70% of healthcare cyberattacks result in delayed patient care, report finds

Last year, 92% of all healthcare organizations—systems, hospitals and provider groups—were targeted by a cyberattack, according to a new report from vendor Fortified Health Security. Further, 70% of those that reported an incident said patient care was impacted in some way, signaling that even an unsuccessful data breach can result in negative outcomes.

To better understand the landscape, Fortified deployed criteria laid out in the NIST Cybersecurity Framework—a voluntary set of guidelines designed to help healthcare entities protect their networks and data—to see how many groups are adhering to the recommendations.

According to the analysis, while healthcare organizations have made strides in improving their response plans and conducting regular risk assessments to measure their defenses, other areas need improvement—but legacy technology may be standing in the way. 
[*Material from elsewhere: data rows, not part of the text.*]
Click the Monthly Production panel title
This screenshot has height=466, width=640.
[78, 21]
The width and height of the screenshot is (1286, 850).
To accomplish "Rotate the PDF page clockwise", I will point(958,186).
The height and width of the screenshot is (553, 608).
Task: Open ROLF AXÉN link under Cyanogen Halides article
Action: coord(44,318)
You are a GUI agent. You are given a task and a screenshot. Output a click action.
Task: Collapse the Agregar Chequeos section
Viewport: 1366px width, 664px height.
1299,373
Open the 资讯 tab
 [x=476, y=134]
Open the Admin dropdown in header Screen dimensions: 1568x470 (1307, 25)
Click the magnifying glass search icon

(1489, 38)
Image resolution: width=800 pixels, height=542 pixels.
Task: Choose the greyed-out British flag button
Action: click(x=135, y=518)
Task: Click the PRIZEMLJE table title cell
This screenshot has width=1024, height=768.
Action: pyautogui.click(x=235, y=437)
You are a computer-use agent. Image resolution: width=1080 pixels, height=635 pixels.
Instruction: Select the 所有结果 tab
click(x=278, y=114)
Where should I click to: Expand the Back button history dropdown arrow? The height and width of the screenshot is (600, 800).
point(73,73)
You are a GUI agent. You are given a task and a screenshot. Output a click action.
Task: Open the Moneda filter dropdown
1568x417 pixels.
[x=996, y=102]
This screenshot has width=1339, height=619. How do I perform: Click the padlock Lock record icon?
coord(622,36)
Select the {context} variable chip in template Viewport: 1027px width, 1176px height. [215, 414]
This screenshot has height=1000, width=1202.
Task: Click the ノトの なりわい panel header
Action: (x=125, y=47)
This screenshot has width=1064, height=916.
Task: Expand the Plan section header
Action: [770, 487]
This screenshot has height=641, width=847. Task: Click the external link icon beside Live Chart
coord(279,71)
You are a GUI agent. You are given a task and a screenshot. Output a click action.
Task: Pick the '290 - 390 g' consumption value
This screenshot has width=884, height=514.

“While cybersecurity investments are gaining more executive-level attention in the budget, funding often favors new technology over maintaining legacy systems. As a result, many organizations are left cobbling together outdated platforms on aging hardware. Some now recognize that decommissioning obsolete systems may be safer than trying to keep them running,” Fortified wrote in the report. 

However, maintenance issues related to legacy systems, while complicated, ranked third on the company’s list of vulnerabilities. According to its experts, the lack of risk management strategies at healthcare organizations is leading to cyberattacks, including failure to monitor the supply chain and adequately train staff to identify potential threats. 

The NIST Cybersecurity Framework outlines an approach to risk management, which organizations can follow to maximize network integrity. However, many are still not following it, opting to develop their own security standards. 

The lack of a uniform standard for how much risk should be tolerated means that some organizations remain more vulnerable than others. Fortified said many of its clients claim it’s unclear who is responsible for developing and maintaining risk thresholds.

“Most organizations still lack a defined, unified approach to risk management. Risk tolerances wildly vary, and because of that, responsibility for managing that risk is often unclear,” the company stated.

The inventory imperative 

As a bright spot, Fortified added that an increasing number of healthcare organizations are “using risk insights to reject vendors with poor scores,” meaning that purchasing decisions are prioritizing security, even if firm policies are not in place.

The company emphasized the need for healthcare organizations to inventory everything—including analyzing which hospital technologies contain sensitive data valuable to criminals, and identifying devices or systems that could be compromised to access broader networks.

“Without a complete and up-to-date inventory, organizations lack a clear understanding of what they protect, making effective risk management nearly impossible. In many cases, producing current-state inventories cannot be done easily, particularly when clinical assets are tracked separately by BioMed teams,” the company wrote.